— Description of the task —
Scan the material below and report how many lines include the string "agent"; nothing else belongs in the reply.
+++ Extracted data
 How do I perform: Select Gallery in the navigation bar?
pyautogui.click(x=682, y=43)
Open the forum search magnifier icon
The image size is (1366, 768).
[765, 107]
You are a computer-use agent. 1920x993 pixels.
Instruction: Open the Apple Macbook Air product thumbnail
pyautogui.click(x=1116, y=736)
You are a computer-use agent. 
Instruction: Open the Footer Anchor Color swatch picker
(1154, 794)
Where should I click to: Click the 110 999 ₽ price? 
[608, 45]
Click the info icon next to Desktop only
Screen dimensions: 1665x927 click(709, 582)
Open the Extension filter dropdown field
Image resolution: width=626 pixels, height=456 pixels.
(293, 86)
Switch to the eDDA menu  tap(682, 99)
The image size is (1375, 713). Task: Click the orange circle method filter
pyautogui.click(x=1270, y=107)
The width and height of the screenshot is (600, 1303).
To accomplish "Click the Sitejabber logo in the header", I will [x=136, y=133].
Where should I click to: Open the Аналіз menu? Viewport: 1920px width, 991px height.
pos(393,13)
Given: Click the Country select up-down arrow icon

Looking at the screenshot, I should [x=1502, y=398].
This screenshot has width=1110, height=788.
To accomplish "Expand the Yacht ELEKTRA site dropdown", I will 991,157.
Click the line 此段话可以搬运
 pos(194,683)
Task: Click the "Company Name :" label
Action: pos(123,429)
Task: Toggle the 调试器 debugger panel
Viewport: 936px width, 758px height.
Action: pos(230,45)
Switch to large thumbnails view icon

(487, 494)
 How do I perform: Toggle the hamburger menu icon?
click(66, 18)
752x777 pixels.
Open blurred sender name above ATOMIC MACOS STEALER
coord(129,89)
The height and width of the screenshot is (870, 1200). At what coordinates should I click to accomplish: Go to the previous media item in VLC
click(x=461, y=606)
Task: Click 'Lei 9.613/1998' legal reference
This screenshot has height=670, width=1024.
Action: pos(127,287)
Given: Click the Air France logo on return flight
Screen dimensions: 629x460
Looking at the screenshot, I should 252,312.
++++++
— Answer space —
2